Unlike Clodagh and her family, Donna was lucky - she survived
Donna Foster's former partner stabbed her so viciously that her airway was exposed through her neck and her small intestine was visible through her abdomen.
Last week, she told the Central Criminal Court that Patrick O'Rourke, from Cooline Drive, Cobh, Co Cork, had become incensed when she told him she was leaving him in August 2015.
It felt, she said, like he "never stopped stabbing her" with a boning knife he had taken from a press in the kitchen. The only reason she survived was because a child in the house risked her own life and threw herself between Ms Foster and her partner, suffering serious injury herself in the process.
"I sustained serious stab wounds from a continuous, vicious and frenzied attack which left me fighting for my life, as I truly and honestly believed I was about to die," Ms Foster said in court last week, before O'Rourke was sentenced to nine years for attempting to kill her.
Anyone who wonders why women don't "just leave" their abusive partners should read Ms Foster's victim impact statement, detailing the horrific injuries she suffered when she tried to do just that.
In fact, studies have consistently revealed that the most dangerous time for women in an abusive relationship is when they decide to leave.
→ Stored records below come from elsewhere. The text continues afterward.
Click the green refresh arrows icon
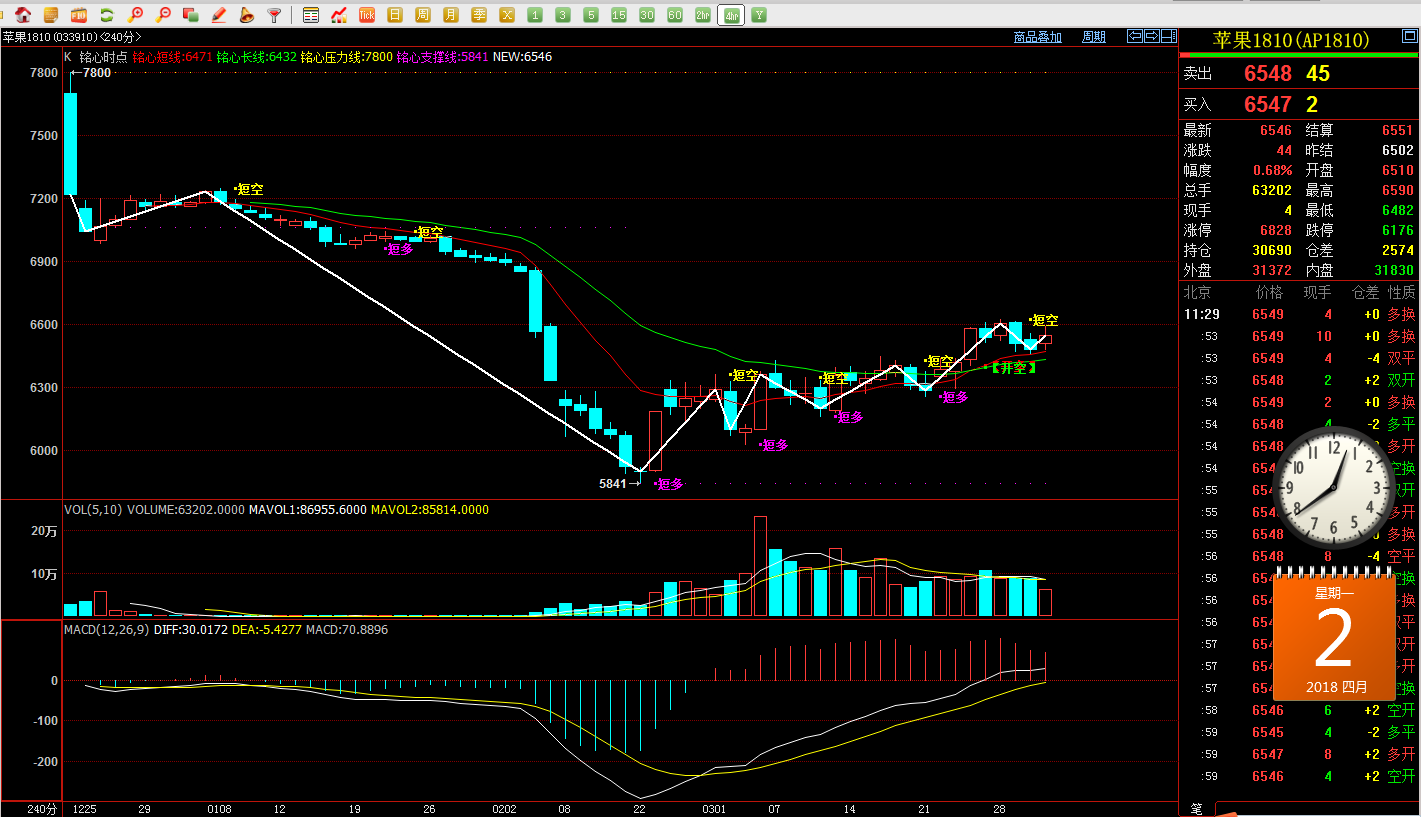 tap(106, 15)
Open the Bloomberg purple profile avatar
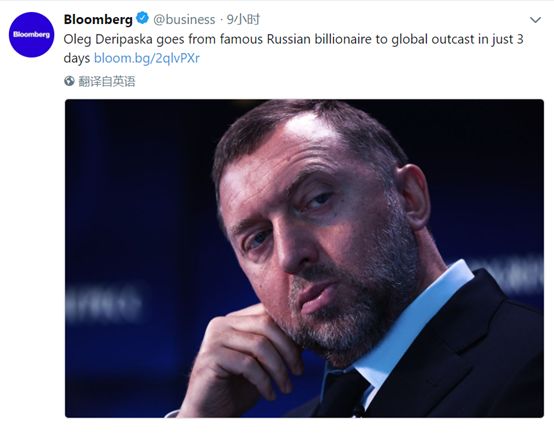554x433 pixels. pyautogui.click(x=31, y=35)
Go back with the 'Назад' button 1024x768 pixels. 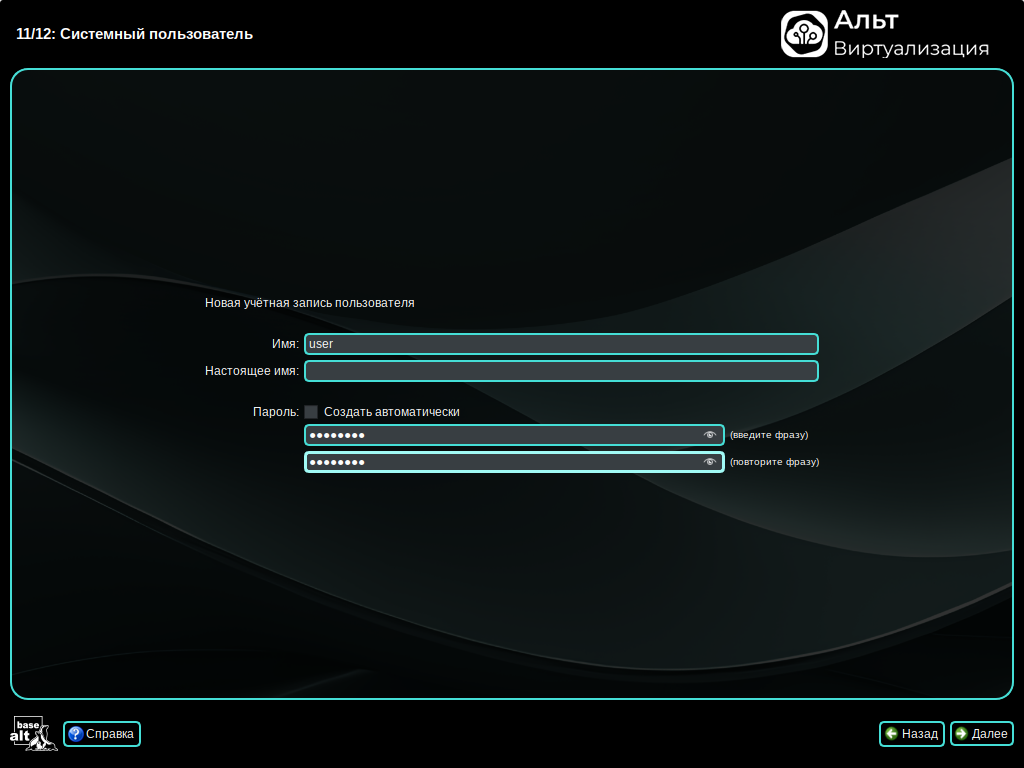911,734
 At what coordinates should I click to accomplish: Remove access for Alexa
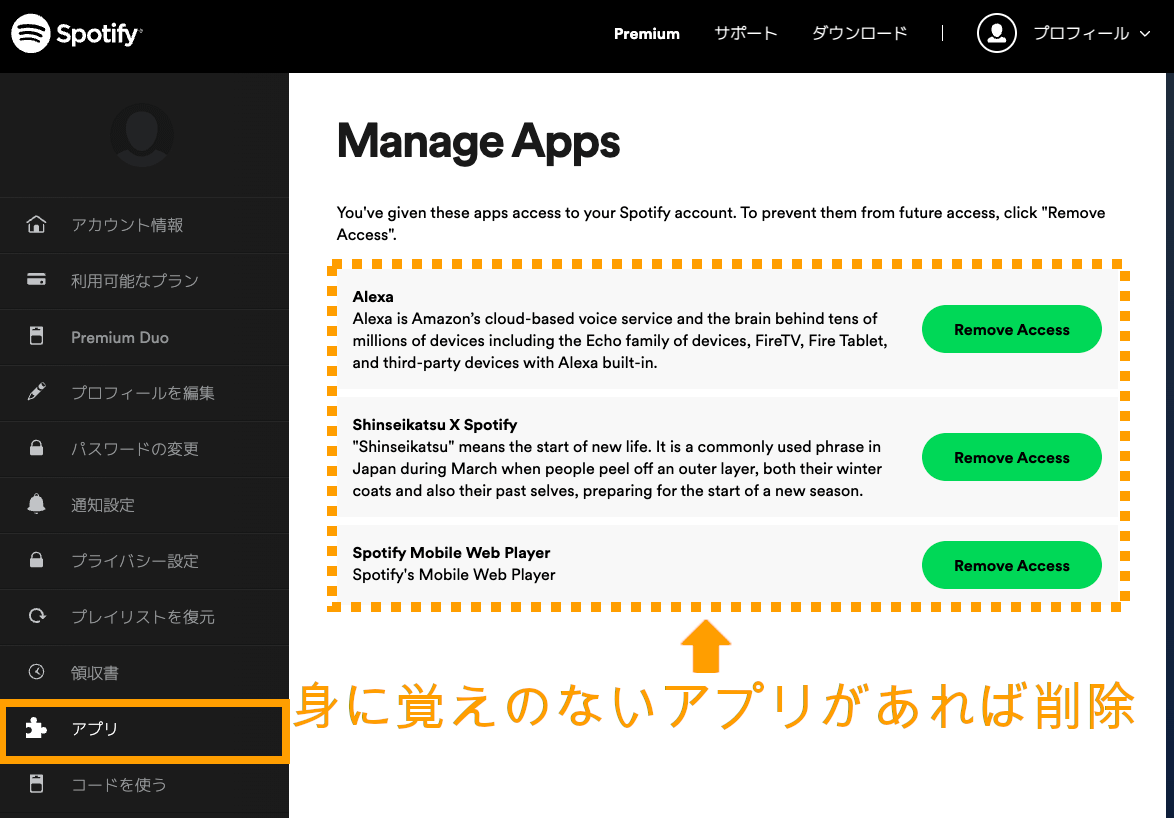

Which is why the revelation that nearly 6,000 women and children - equivalent to the entire population of Westport - were turned away from refuges last year is so shameful.
These were women and children who had bravely taken a decision to leave and seek help only to have doors slammed in their faces because of a chronic lack of space.
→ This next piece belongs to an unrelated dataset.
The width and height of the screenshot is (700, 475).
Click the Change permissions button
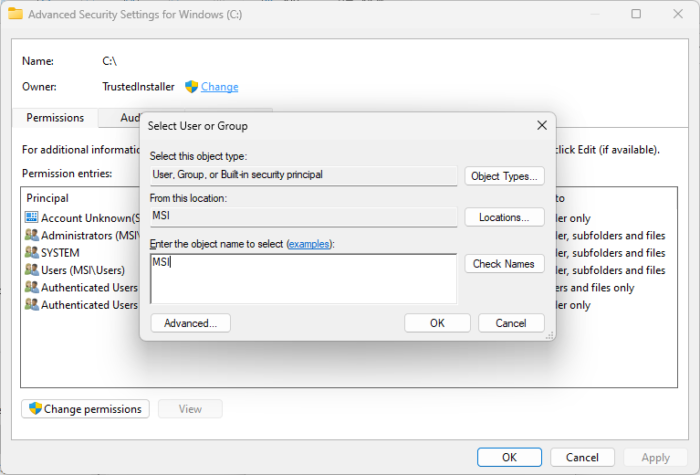click(86, 409)
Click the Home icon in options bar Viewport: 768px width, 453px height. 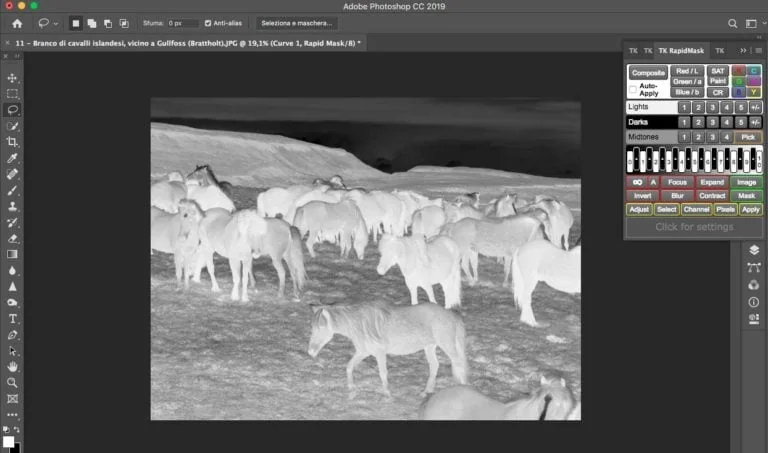17,23
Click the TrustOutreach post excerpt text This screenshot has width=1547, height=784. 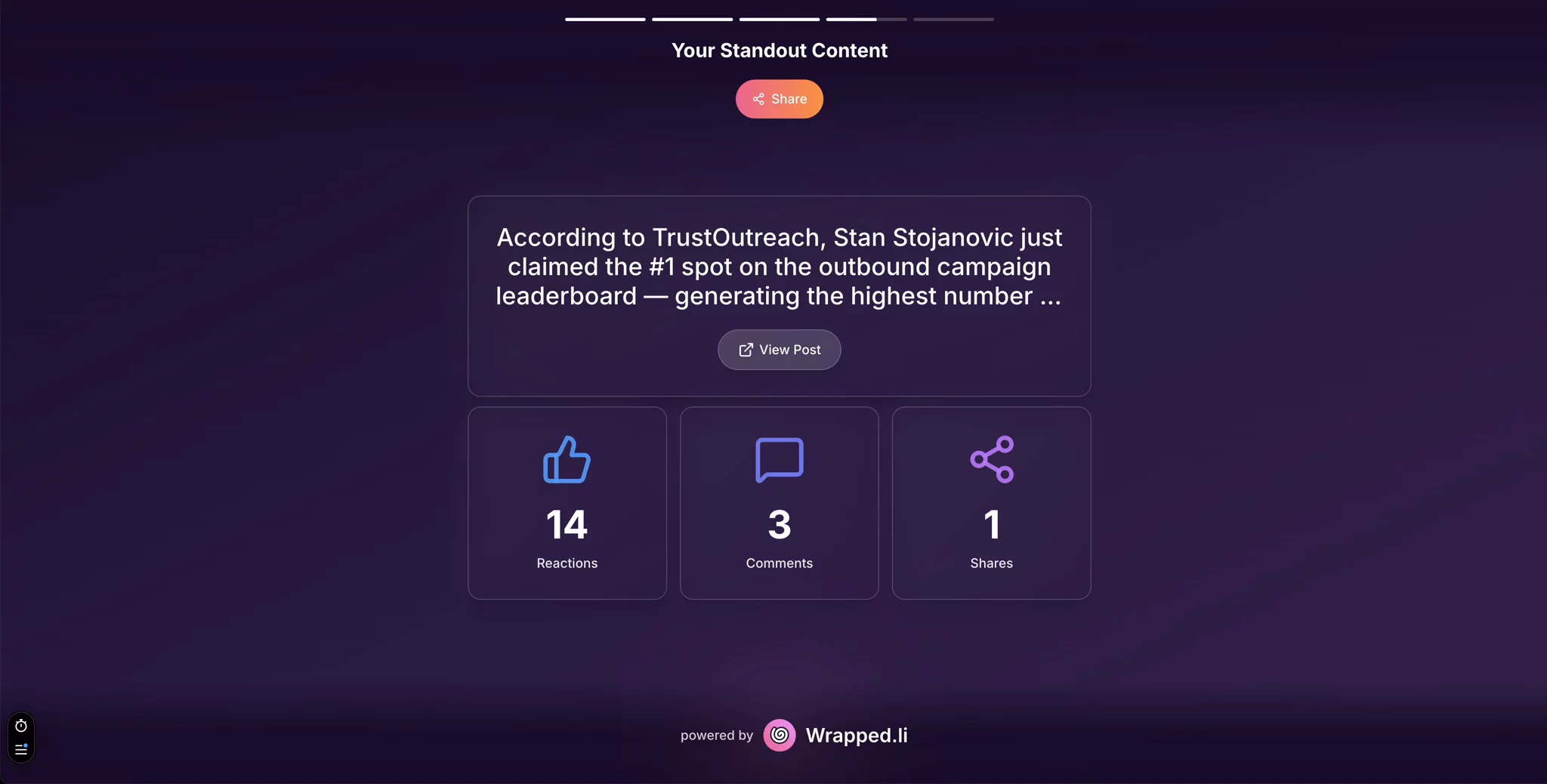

Who knows how long these women had been working up the courage to leave their abusive partners? Or how many blows and kicks and vicious treatment they endured before they ran?
We don't know what finally prompted them to flee. But we do know what happened next. They were told that their attempts to escape were in vain.
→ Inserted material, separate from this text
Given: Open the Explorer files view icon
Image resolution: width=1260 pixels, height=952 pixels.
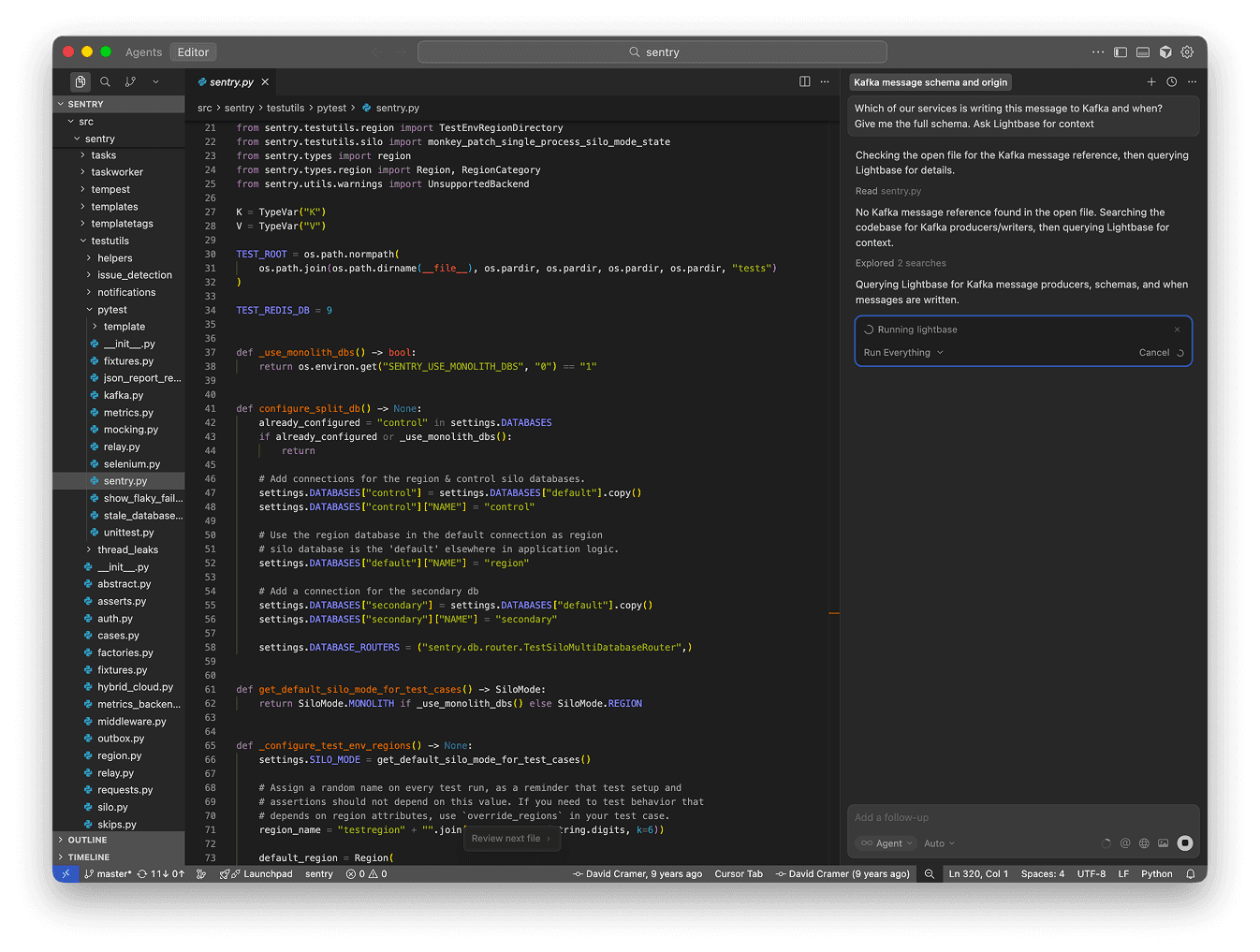Looking at the screenshot, I should coord(81,82).
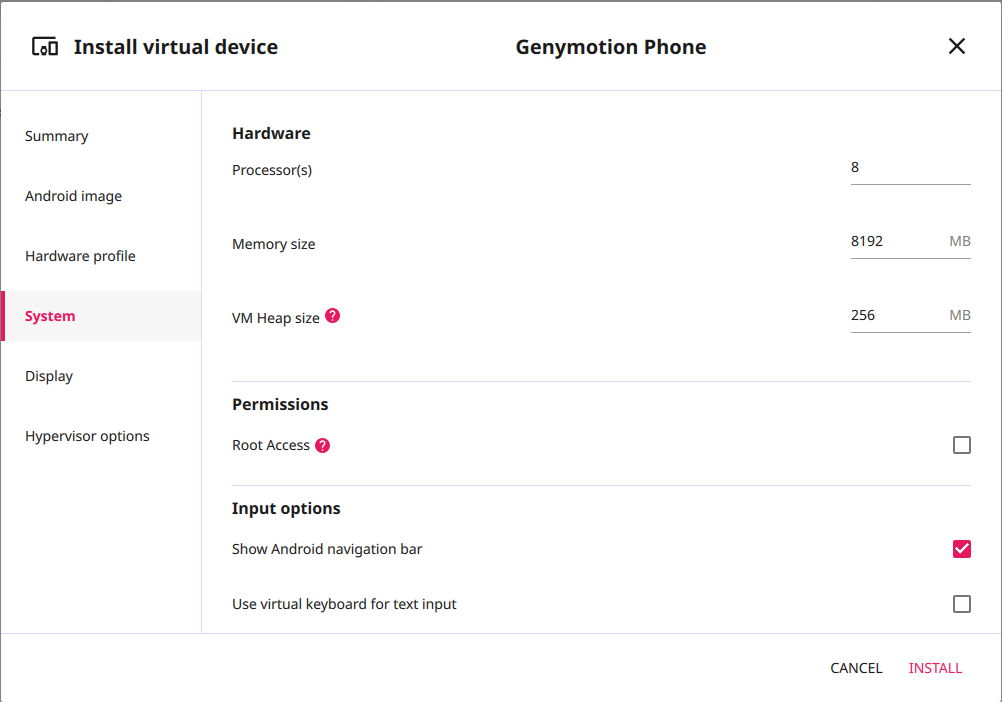Close the Install virtual device dialog

click(957, 46)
There was no help out there. Maybe, they should "just leave" another day.
According to the Council of Europe, there should be a minimum of one refuge space per 10,000 people, which would require 446 places in Ireland. Instead, there are fewer than 150.
If Donna Foster had managed to leave her home last year in search of a bed in a refuge, would she have got one?
Or would she have been sent back to the man who attempted to murder her? Would anyone have known?
The truth is, we don't know what happened to those 6,000 women and children after they were denied a place in a refuge. No one keeps track.
We don't know how many were subsequently beaten for their attempts to get help or how many have since given up any hope of finding a way out of their abusive relationship.
What we do know is that more than 200 women have died violently since 1996, with 87pc being killed by a man that they knew.
We also know that, last year alone, Women's Aid logged more than 22,000 separate incidences of abuse of women and children.
These included 970 threats to kill and 579 additional disclosures of assaults, including being cut with knives, hit with golf clubs, scalded with hot water, and strangled.
We also know that the single biggest reason that women don't leave their abusive partners is that they have nowhere to go.
The response of the State to this epidemic of violence has been to cut funding to Women's Aid by more than 30pc over the past seven years. Protecting women and children has not been a priority.
Marie Mulholland, coordinator of West Cork Women Against Violence Project, told Newstalk reporter Richard Chambers this week that she had been unable to secure a bed in Cork's refuge for any of the women she worked with in more than 18 months because it was constantly full.
Instead, she had to try to keep some money available with which she could book women and their children into a B&B at short notice.
Ms Mulholland, who operates with just two part-time support workers and one part-time administrator, said the funding she received from the Government for counselling dried up in July.
So, because of the huge waiting list that exists for the service, she appealed to the courts service for money from the poor box - the second time in three years she has had to seek funding from that source.
What does it say about our society that vulnerable women and children are reliant on alms from the poor box in order to remain safe?
Why is it that the Government, which had no problem finding €90m for consultants for Irish Water when the country was allegedly broke, can't provide funding to save women and children from threats of violence?
Donna Foster was lucky - she survived. Clodagh Hawe and her three children were not as fortunate.
Her husband Alan used a hatchet and knives to butcher his family before taking his own life in August.
Now, Ms Hawe's mother and sister have courageously spoken out about their unimaginable loss and urged women who are living in fear to speak out and get help.
"Clodagh was warm, loving, bright and capable and she was bringing her boys, Liam, Niall and Ryan, up to have those same qualities," Jacqueline Connolly, Ms Hawe's sister, said.
"They will live on and her strength will live on. After their deaths, we want to help women who are living in fear and isolation in their own homes. So please support our fundraising appeal for Women's Aid."
With the State shamefully failing to meet its basic obligations to women, the country is fortunate to have people like Jacqueline Connolly and her mother, Mary Coll, who have the strength to use their own tragedy as the impetus to help others.